Wait … $10 for the jointer?

You are the king of suck for that. I would have licked the rust off for a $10 dj-20.


----------



## WillardsWoodshop

I went to the auction specifically for the jointer and my limit was $400. It looked bad with all the rust so I thought I might be able to get it. They started the bidding at $5. Someone bid $7.50 and then I bid $10. Guess $12.50 was too much for that guy. I was shaking walking to my truck after.


----------



## bobasaurus

Crap that is a nice deal on that jointer and the derusting job looks great. I'll remember this for a rusty tool someday. How did you get such a heavy machine home?


----------



## Grumpymike

$10 for an 8" joiner?? not only do you suck, you double suck!!!
It's a good thing that you didn't fill out your profile with your home town, 'cause I'd hunt you down, and rub your head, so that I would have such good fortune.


----------



## jonah

Where do people hear about these magical auctions? Sheesh.

Nice to know there's another option besides my standard evapo-rust and electrolysis.


----------



## playingwithmywood

dang what else was at the auction since you had some budget left


----------



## TheFridge

> Wait … $10 for the jointer?
> 
> You are the king of suck for that. I would have licked the rust off for a $10 dj-20.
> 
> - chrisstef


I would've licked other things for that price.


----------



## CO_Goose

Wow. Just Wow.

That jointer should last you the rest of your life. Great score


----------



## fivecodys

Wow! That is the best find I have seen.
Good you!


----------



## JoeinGa

Suckage, much, you have !
.
.


----------



## Burgels

I'll give you $20 for it.
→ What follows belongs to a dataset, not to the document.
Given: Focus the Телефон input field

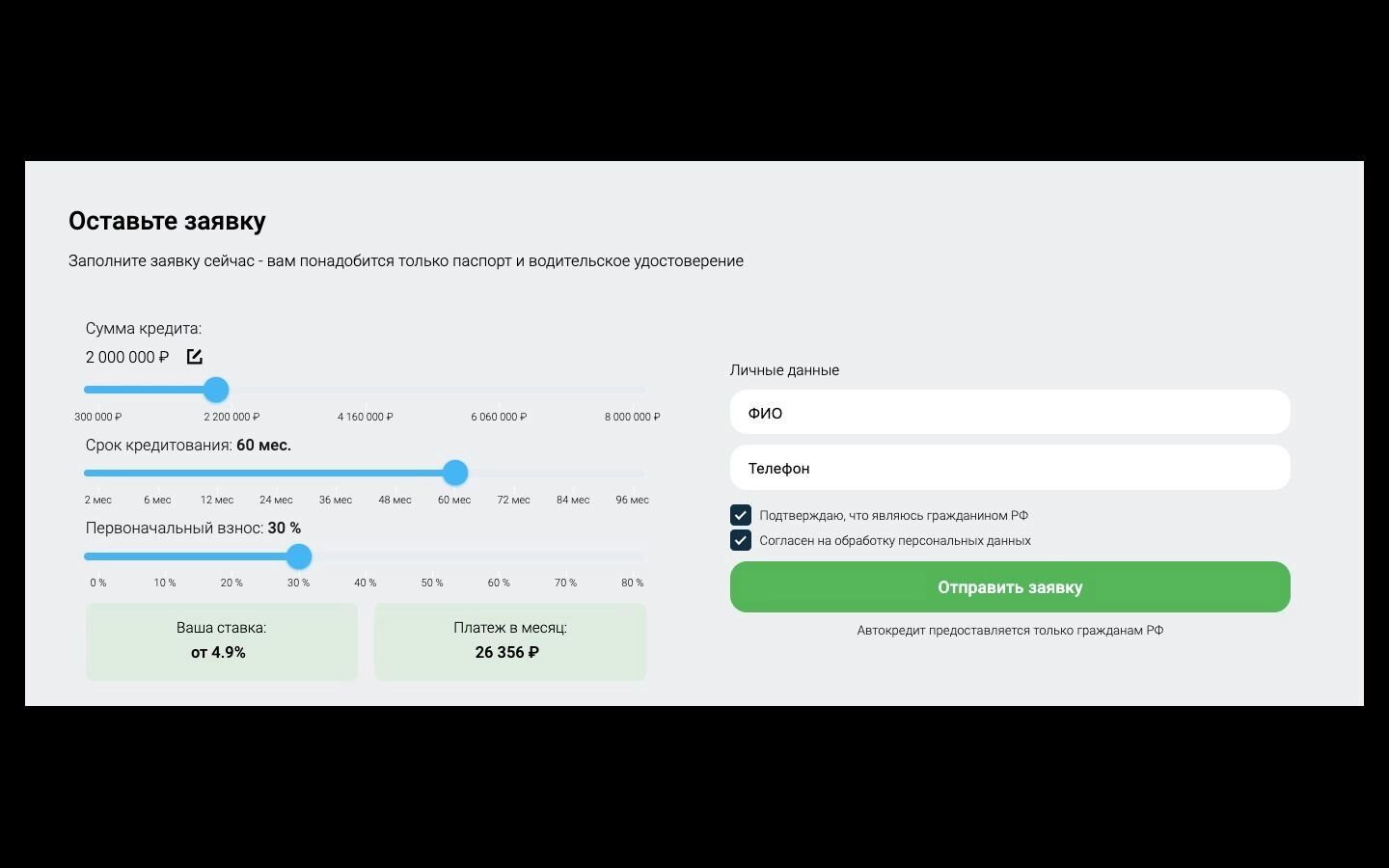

Lol!


----------



## JohnChung

I have used this rust remover and it works really well


----------



## Racer2007

> I ll give you $20 for it. Lol!
> 
> - Shane


I will go $40 , and I don't care how far I have to drive.


----------



## Racer2007

> Wait … $10 for the jointer?
> 
> You are the king of suck for that. I would have licked the rust off for a $10 dj-20.
> 
> - chrisstef


All Hail The King . 
But how much did you have to pay them to help you load it ?


----------



## smitdog

My mind is officially blown…
That has to be a woodworking auction steal of the century! I wonder if the owner had used some Krud Kutter first what kind of price it would have taken! Thanks for the tip on the Kutter, I'll have to try some of that out. I'd take a bath in that stuff for a $10 DJ-20!


----------



## 01ntrain

WOW! At first, I thought you meant that you paid $10 for two bottles of the stuff(Krud Kutter) then you clarified! I guess I'm gonna have to start finding some auctions…..

Congrats! Is all that I can say…..


----------



## maxhall

Holy amaze balls!!! 10 freaking dollars!!! Great job man, its my dream to find a steal like that someday. (Picking jaw off the floor)


----------



## robscastle

That's in humour BTW!


----------



## Dakkar

Back before the Internet started screwing up the live auction business, I bought and sold items from such auctions full time. Once in a great while I'd score an epic deal like that. It's good to know it's still possible now and then. I'll try your rust remove, too.


----------